TASK INSTRUCTIONS: Look for "text" in the listing below. Gather each line that contains it.

TASK MATERIAL:
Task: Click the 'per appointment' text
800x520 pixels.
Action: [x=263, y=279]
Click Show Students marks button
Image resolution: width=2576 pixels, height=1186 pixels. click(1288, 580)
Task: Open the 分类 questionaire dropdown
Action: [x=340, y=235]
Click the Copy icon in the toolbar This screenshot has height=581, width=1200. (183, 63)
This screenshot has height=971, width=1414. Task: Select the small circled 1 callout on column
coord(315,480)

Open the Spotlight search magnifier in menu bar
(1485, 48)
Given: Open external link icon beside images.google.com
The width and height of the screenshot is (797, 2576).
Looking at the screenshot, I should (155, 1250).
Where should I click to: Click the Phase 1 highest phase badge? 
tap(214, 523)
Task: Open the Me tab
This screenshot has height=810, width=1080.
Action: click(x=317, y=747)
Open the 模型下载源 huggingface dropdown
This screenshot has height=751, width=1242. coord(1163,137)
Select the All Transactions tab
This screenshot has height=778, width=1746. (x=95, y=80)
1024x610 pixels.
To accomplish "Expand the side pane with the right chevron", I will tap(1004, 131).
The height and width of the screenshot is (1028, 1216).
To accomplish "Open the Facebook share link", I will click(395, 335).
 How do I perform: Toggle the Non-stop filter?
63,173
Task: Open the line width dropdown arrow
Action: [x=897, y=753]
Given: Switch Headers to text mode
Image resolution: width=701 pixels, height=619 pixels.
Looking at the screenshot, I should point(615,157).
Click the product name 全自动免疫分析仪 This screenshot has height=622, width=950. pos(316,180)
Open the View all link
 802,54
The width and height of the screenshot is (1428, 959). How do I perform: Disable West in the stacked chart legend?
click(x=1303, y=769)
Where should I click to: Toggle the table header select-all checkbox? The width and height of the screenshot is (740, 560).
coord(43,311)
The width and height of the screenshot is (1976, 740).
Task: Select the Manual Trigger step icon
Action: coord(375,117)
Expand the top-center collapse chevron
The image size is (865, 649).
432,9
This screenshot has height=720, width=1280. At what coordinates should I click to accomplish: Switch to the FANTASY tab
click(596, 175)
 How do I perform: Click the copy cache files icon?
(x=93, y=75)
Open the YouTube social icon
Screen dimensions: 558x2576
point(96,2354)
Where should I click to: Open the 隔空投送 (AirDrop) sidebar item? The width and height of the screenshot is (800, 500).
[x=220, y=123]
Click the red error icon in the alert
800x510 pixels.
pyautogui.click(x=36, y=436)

ANSWER TO THIS PROBLEM:
Task: Click the 'per appointment' text
Given: Switch Headers to text mode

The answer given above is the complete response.